Connecticut Authors and Publishers

A Literary Community Learning from One Another

I looked at this long and hard before deciding it should be published on my blog. I have altered the reminiscence below by removing irrelevant personal information included in the original text.

HAPPY TIMES appear like stratum in the grain of fine marble, where the entire slab characterizes life. It may grab our hearts as we run our fingers fondly along those seams and recall the love we bring to mind.

Happy thoughts are beautiful. They raise us up in cascading moments that tied together by time, follow us as we conduct our lives. That same slab will also have different colors or textures within its seams and in those memories live pain and loss.

We remember pain and pleasure as part of life’s interwoven fabric. It reminds us that the wonders of life include their antithesis. Such contrasts will always be so. Where there is yin, so also must there be yang.

Telescoped into a few short weeks, the fragility of life and consequences of death have visited our family a number of times.
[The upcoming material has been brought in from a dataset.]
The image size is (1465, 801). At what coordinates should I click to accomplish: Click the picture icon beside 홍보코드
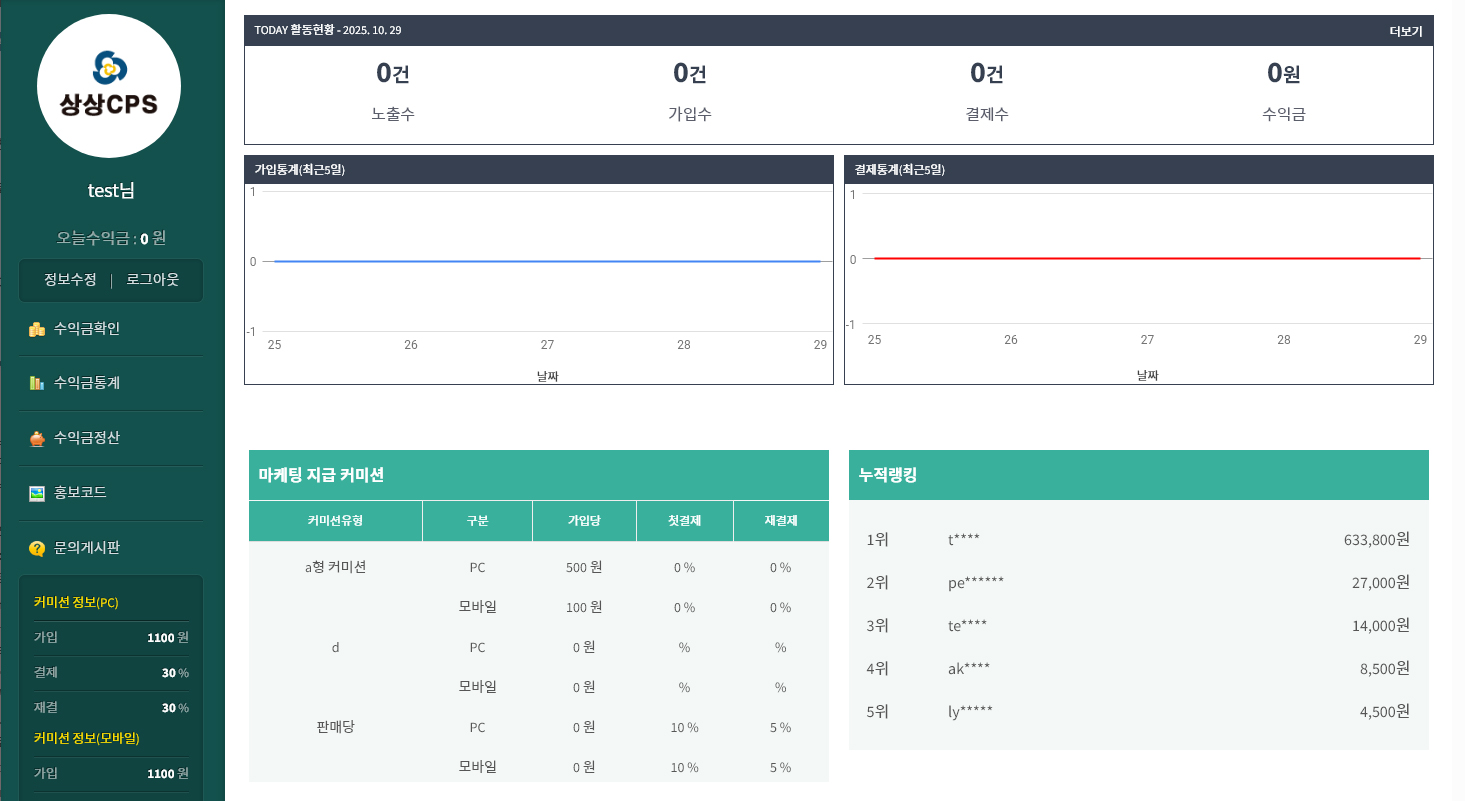coord(37,493)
On November 30, Eileen, recent wife of Dave, a neighbor, passed because of liver cancer. She was 70 years old. She had lived between Belgium and the U. S. for only a year and a half, married Dave and moved to America. Now Dave had lost his second soul mate, much too early. On December 29, our community’s Public Hall held a memorial function to honor her memory.

On December 23, Jim, our son-in-law’s father succumbed, consumed by melanoma. The funeral service filled St. Anthony’s Church on January 3 in the new year. There followed another Celebration of a Life, held in the basement of the church.

Peggy, a writer and friend, died during the first week in January and her funeral service at St. Anthony’s filled the church, standing room only. Ten years before she had been a member of The Litchfield Writers Guild, a labor of love conducted by this writer since its inception in 2003. Wheelchair bound because polio had afflicted Peg for many years, she eventually had to leave, but not before we had enjoyed her many contributions. Her daughter Roberta sponsored her Celebration of a Life service at the Litchfield Community Center where our group met and where she is Executive Director.

On January 11, Mary, a longtime friend of my wife’s mother and of our family died after battling breast cancer for fourteen years. She shined as an example of courage for the community. Her funeral service, again at St. Anthony’s, the third time in two weeks, occurred on January 14. Her Celebration of a Life was held at the local firehouse.

I do not look forward to more deaths, but at least two people close to me are increasingly frail and the inevitability of more funerals, accompanied by more “celebrations” has become an expectation.

End of life affects only the living. The dead don’t care. Memorial services serve to bookmark people’s minds so they will remember a passing.

It saddens me that life must end, but it must. It is odd, I think, that such an event as the death of another has become the reason for this retired man’s sudden need for two-piece suits, but I shall remember it that way. It is like the quirk of a lip, a somewhat positive way to look at sad times…and perhaps to cope.